---------- 节选
Java 工程化把“批量任务脚本”写成可上线的迷你服务

Java 工程化实战:把“批量任务脚本”写成可上线的迷你服务(含代码)

如果你写过批量脚本,就会懂一种痛: 平时跑得好好的,某天突然卡住、报错、限流、重跑还会重复执行。 这不是“你代码写得差”,而是脚本天然缺少工程化的骨架:任务追踪、状态落盘、重试策略、幂等保证。

这篇我换个风格:不从“框架是什么”讲起,而是像真实站长/运维做项目一样,从一个线上场景倒推设计,然后给你一套 可直接复用的 Java 单文件实现。你把 Worker 换成你的业务(例如批量调用 Woo API、发布文章、导入产品)就能跑。


0)真实场景:我为什么不再相信“for 循环 + try/catch”

我曾经用一个简单循环跑 2,000 个任务:

  • 每个任务一次 HTTP 请求
  • 成功就写一行日志
  • 失败就 sleep 2 秒重试

看起来很朴素,也能跑完。直到某天出现三件事同时发生:

  1. 接口开始返回 429(限流)
  2. 网络偶发抖动导致超时
  3. 进程跑到一半重启(服务器维护)

结果是:

  • 我不知道“哪些已经成功、哪些没跑完”
  • 重跑会造成重复发布(脏数据)
  • 日志里都是错误,但没有上下文(到底哪个任务?第几次重试?)

那天之后,我把批处理脚本当成“迷你服务”来写:可恢复、可追踪、可控速、可复跑


1)我给批处理定了 4 条铁律

铁律 A:每个任务必须有唯一 key 否则无法幂等,也无法断点续跑。

铁律 B:成功必须落盘 不是打印“OK”,而是把 key 写进 state 文件。

铁律 C:重试必须统一策略 不能这里 sleep 1 秒,那里 sleep 10 秒。要有退避、要有抖动。

铁律 D:限流是必选项 批量跑接口,没限流就等于把自己交给运气。


2)落地实现:一个“可上线思维”的 Runner

你会看到它更像“服务骨架”,而不是“代码片段”:

  • 队列:BlockingQueue
  • 并发:固定线程池
  • 限流:令牌桶(RPS + burst)
  • 重试:指数退避 + jitter
  • 状态:state.json(done keys)
  • 失败:failed.json(可直接二次跑)
--------------------
---------- 所示条目
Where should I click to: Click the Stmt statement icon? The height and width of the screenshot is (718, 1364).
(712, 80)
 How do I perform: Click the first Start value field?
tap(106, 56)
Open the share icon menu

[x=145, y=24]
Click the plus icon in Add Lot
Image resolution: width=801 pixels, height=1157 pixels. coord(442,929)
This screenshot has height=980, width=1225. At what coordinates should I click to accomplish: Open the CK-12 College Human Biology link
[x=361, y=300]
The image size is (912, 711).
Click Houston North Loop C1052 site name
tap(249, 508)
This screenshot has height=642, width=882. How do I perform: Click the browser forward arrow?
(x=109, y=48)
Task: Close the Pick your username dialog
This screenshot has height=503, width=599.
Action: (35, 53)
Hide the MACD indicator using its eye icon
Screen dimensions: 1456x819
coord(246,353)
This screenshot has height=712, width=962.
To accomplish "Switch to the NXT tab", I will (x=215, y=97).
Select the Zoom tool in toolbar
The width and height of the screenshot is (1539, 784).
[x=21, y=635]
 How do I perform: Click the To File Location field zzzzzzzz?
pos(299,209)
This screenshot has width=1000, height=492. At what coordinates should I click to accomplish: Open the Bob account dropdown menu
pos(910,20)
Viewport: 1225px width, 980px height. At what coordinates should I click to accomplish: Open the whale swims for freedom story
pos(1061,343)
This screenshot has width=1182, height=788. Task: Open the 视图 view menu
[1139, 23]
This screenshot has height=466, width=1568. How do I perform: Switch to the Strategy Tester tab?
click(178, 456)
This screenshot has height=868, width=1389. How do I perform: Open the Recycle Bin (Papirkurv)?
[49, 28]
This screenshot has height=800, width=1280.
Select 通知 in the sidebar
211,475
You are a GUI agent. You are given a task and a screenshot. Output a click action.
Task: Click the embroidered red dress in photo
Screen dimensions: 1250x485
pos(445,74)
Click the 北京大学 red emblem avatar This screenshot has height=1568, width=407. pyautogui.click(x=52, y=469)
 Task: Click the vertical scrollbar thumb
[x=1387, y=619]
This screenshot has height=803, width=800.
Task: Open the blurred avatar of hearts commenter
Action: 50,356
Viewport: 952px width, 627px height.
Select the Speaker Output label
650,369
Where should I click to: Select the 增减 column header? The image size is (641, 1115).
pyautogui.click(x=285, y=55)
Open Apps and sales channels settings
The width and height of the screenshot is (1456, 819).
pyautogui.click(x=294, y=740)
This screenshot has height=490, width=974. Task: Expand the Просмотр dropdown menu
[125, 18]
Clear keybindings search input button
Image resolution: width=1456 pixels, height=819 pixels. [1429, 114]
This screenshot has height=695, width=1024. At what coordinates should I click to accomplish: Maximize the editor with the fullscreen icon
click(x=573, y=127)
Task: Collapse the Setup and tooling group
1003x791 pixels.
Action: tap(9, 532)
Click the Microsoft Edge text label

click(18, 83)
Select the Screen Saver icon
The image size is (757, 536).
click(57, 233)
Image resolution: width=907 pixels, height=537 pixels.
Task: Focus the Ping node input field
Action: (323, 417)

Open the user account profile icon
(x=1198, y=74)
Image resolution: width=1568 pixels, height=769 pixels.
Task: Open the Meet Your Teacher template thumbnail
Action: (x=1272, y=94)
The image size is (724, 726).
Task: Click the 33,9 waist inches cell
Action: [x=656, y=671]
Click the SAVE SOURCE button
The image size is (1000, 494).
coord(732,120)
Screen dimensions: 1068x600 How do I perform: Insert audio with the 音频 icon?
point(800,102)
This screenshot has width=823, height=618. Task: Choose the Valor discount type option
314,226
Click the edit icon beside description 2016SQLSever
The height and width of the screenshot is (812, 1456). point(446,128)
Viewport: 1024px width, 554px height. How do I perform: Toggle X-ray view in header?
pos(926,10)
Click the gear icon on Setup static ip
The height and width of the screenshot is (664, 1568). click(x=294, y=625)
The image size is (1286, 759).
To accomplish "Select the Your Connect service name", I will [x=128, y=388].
--------------------
### 任务清单:
1 – 按节选中的铁律 B,任务成功后应该怎么做?
2 – 请把节选中从“铁律 C:重试必须统一策略 不能这里”到“限流:令牌桶(RPS + burst)”的这段文字一字不差地抄下来。
这些条目与节选内容没有关系。

### 各题答案:
1 – 把任务的 key 写进 state 文件,而不是只打印“OK”。

2 –
铁律 C:重试必须统一策略 不能这里 sleep 1 秒,那里 sleep 10 秒。要有退避、要有抖动。

铁律 D:限流是必选项 批量跑接口,没限流就等于把自己交给运气。


2)落地实现:一个“可上线思维”的 Runner

你会看到它更像“服务骨架”,而不是“代码片段”:

  • 队列:BlockingQueue
  • 并发:固定线程池
  • 限流:令牌桶(RPS + burst)